One idea that has been proposed is that microgravity indirectly changes the bacteria’s physiology. It’s an idea that Zea and colleagues probed in a study published this month (November 2) in PLOS ONE.
 
Zea’s team sent test tubes of E. coli up to the International Space Station (ISS) via Orbital ATK’s Cygnus spacecraft, though not without a few delays. The launch was pushed back on three separate occasions because of bad weather, a broken ammonia pump on the ISS, and high levels of space radiation. (Launching any experiment into space naturally comes with a few added challenges. “One of the hardest things to get is astronaut time,” Zea told The Scientist. “They’re very busy and have a lot of experiments going on so when you design your experiment, you want to keep in mind to minimize how much astronaut time you’re going to request.”)
 
Once the bacteria left Earth, astronauts at the ISS introduced the microbes to growth media. Nineteen hours later, antibiotics were introduced to the media. After another 30 hours, the astronauts stopped the experiment by adding a fixative solution to the mix. Meanwhile, researchers conducted this same process with E. coli on Earth. Once the space-traveling tubes were returned from the ISS to Earth, Zea and colleagues examined the differences in gene expression between the extraterrestrial-experimental and control samples.
 
The researchers found that, compared to the bacteria grown on Earth, the bacteria from the ISS showed increased expression of genes involved in starvation and acid resistance. Both could be explained by changes in the space-travelling bacteria’s environment.

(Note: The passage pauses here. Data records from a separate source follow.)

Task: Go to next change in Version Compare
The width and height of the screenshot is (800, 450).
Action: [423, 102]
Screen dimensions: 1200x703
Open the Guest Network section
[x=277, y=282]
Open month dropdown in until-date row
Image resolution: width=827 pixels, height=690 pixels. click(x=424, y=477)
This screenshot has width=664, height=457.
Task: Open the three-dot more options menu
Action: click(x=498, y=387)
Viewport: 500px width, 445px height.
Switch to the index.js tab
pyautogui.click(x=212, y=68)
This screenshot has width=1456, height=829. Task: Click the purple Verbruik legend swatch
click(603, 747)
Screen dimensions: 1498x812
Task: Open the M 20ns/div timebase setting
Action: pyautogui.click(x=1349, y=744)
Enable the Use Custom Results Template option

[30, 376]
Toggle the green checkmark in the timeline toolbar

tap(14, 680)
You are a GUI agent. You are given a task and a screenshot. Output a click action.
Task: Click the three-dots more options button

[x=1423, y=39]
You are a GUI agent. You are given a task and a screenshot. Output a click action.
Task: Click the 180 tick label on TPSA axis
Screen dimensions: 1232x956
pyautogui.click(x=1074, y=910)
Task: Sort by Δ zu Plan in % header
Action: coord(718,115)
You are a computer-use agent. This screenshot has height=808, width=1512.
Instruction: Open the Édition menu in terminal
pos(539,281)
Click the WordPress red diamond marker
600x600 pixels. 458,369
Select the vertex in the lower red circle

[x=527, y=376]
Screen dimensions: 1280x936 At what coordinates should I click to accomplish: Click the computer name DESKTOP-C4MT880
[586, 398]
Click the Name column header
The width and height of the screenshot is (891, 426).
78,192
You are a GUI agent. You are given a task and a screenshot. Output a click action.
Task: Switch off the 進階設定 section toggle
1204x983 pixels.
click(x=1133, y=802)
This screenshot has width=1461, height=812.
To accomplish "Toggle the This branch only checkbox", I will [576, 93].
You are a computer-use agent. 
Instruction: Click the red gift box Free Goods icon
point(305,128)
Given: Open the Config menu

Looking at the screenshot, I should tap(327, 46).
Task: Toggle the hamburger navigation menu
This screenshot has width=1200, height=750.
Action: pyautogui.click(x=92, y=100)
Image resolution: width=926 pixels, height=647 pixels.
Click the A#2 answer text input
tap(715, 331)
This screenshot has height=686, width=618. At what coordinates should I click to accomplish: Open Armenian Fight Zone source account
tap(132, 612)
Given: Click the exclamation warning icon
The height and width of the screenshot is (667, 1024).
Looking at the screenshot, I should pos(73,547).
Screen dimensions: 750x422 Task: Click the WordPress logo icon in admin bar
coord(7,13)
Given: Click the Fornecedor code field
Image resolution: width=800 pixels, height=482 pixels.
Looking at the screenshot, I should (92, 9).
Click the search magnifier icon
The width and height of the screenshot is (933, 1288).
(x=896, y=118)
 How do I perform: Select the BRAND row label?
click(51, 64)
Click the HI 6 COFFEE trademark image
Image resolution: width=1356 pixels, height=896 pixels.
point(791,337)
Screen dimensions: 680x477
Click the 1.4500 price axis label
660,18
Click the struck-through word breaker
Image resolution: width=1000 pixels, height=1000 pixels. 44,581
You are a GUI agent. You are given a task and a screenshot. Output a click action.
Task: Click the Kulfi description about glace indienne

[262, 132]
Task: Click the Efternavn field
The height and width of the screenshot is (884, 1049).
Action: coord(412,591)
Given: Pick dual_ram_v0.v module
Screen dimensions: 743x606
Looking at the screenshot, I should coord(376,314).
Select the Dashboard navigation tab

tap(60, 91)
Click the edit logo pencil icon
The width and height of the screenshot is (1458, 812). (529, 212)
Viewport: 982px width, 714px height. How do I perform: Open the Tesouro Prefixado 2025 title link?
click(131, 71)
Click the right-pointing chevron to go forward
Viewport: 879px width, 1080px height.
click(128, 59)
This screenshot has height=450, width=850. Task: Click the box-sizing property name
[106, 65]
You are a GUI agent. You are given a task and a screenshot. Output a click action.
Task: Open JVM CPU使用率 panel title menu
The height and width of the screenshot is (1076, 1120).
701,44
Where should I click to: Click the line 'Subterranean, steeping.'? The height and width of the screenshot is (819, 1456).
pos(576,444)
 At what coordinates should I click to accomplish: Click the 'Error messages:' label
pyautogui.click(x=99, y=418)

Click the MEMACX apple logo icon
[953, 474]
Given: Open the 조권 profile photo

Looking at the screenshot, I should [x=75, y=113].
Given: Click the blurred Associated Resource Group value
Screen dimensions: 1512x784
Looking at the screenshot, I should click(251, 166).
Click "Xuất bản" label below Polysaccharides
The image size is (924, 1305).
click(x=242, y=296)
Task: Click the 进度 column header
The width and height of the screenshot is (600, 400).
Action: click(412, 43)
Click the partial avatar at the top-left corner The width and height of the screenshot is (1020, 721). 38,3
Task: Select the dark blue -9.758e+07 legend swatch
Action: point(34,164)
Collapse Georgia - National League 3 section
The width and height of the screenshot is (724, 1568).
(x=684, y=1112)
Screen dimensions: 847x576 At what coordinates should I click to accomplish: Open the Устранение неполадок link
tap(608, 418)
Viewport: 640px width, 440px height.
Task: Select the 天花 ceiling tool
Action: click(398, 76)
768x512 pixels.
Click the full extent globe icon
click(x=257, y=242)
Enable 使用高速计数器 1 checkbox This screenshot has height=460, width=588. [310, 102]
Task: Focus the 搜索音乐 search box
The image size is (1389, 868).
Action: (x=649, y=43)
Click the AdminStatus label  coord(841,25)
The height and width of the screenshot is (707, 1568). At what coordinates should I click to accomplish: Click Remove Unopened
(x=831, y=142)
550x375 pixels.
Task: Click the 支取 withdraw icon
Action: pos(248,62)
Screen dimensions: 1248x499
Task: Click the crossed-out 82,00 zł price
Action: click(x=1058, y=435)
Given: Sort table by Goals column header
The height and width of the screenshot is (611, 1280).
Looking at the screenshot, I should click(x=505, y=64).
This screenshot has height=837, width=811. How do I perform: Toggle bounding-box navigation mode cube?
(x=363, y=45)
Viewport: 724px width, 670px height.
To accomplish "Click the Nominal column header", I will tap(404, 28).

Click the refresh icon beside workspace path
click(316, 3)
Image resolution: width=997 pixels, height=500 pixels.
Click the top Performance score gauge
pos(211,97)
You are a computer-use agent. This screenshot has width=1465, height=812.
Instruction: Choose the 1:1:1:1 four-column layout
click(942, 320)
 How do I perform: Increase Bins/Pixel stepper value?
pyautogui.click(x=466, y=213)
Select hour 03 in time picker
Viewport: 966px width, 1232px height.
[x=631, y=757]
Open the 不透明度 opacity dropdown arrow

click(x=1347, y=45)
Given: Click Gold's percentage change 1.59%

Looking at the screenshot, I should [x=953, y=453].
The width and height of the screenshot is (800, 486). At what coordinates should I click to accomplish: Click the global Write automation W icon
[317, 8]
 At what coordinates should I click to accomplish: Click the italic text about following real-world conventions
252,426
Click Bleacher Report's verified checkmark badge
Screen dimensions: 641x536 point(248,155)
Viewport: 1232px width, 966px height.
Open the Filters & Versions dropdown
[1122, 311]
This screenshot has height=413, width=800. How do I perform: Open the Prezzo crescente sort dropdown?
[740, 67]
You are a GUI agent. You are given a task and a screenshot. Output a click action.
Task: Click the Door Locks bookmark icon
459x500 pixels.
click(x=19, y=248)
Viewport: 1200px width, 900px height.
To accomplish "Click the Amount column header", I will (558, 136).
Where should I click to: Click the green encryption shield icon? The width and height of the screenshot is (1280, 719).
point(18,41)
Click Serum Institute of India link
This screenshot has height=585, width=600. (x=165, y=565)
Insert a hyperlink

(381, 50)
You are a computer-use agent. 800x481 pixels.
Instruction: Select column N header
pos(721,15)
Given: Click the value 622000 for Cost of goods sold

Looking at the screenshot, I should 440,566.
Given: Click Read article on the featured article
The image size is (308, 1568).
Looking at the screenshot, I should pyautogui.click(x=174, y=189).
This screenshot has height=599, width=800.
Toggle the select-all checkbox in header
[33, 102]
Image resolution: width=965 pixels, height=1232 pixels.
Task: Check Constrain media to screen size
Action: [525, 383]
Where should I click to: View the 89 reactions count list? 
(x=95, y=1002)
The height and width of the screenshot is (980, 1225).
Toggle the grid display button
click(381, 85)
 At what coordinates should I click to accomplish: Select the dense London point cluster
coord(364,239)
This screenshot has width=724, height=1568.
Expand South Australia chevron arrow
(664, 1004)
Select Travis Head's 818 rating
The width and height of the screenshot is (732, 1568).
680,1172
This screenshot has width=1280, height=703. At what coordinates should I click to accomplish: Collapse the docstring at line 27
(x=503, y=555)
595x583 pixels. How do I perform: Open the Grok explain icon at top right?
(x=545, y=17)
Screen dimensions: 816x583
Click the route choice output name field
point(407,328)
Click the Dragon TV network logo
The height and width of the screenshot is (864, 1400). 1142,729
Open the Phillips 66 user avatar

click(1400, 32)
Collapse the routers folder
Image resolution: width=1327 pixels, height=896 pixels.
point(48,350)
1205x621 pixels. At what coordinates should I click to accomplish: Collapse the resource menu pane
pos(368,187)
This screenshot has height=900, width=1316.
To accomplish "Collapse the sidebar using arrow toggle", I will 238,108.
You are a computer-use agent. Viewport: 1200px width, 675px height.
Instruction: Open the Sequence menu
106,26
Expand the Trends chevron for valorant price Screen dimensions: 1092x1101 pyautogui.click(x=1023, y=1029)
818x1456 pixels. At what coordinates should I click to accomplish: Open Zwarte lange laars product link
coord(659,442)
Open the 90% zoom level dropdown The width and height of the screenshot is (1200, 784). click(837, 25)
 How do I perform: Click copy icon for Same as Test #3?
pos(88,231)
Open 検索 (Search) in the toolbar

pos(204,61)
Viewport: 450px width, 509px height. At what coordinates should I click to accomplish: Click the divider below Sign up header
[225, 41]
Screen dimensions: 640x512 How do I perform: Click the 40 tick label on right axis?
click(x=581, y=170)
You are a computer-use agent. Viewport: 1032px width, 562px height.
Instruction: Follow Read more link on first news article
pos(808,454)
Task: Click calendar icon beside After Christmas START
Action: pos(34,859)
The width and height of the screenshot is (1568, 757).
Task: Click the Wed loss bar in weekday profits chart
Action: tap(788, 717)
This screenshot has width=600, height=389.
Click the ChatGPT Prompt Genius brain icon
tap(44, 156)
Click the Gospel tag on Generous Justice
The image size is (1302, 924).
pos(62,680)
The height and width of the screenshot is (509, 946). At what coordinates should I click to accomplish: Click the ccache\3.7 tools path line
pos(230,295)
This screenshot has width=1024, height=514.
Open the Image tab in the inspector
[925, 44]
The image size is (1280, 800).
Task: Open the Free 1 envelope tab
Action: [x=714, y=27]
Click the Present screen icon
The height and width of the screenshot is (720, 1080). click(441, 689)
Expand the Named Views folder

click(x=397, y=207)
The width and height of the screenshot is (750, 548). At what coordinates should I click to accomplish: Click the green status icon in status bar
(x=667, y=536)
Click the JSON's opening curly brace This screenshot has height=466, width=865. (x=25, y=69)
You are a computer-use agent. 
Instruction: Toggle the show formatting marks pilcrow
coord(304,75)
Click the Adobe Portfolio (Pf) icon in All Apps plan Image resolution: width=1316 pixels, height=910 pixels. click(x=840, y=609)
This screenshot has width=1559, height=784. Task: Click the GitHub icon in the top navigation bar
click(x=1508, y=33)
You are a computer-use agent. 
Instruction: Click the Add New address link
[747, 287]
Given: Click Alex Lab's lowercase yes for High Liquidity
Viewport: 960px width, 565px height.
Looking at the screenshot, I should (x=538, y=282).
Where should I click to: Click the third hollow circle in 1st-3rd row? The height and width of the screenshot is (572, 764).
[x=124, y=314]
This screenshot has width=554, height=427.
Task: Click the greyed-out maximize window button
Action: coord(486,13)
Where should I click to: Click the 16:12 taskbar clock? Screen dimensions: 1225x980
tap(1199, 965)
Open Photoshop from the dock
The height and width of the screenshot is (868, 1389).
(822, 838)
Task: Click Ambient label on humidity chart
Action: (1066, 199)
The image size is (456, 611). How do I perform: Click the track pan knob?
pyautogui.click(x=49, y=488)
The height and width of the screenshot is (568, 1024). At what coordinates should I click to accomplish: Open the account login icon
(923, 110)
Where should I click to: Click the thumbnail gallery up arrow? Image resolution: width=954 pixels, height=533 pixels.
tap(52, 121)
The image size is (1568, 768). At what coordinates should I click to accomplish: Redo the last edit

On Earth, gravity helps create flow in a solution, causing molecules in a solution to move around. But in space, under conditions of microgravity, molecules can only move through diffusion—a passive and much slower process.
 
In space, once the bacteria used up the nearby nutrients, those nutrients could only be replaced by diffusion through the growth media. And when that didn’t happen quickly enough, the microbes’ starvation-response genes were increasingly expressed. Similarly, once the space-traveling bacteria released their metabolic byproducts into the surrounding media, diffusion couldn’t wick them away as quickly as gravity-induced flows did on Earth. This created an acidic environment around the bacteria, activating the microbes’ acid-resistance genes.
 
“This is the first and a big first step, I think, to understanding exactly how microgravity affects microorganisms by changing the environment,” said Rocco Mancinelli, a senior research scientist with the Bay Area Environmental Research Institute at the NASA Ames Research Center who was not involved in the study. “This points quite nicely to the mechanisms of those environmental changes down to the genetic level.”
 
“This certainly adds to our knowledge of microgravity issues with starvation and mass transport,” said Robert McLean, a biology professor at Texas State University who also was not involved in the study. “It’s very intriguing.”
 
The next steps for understanding how bacteria behave in space is to look at multiple species grown together. “The focus should be on bacteria growing in mixed cultures,” said Rosenzweig.
 
McLean would also like to see these findings investigated alongside other proposed explanations of bacterial behavior in microgravity. “I have a feeling more than one factor is going to be involved,” he said.
 
L. Zea et al., “A molecular genetic basis explaining altered bacterial behavior in space,” PLOS ONE, doi:10.1371/journal.pone.0164359, 2016.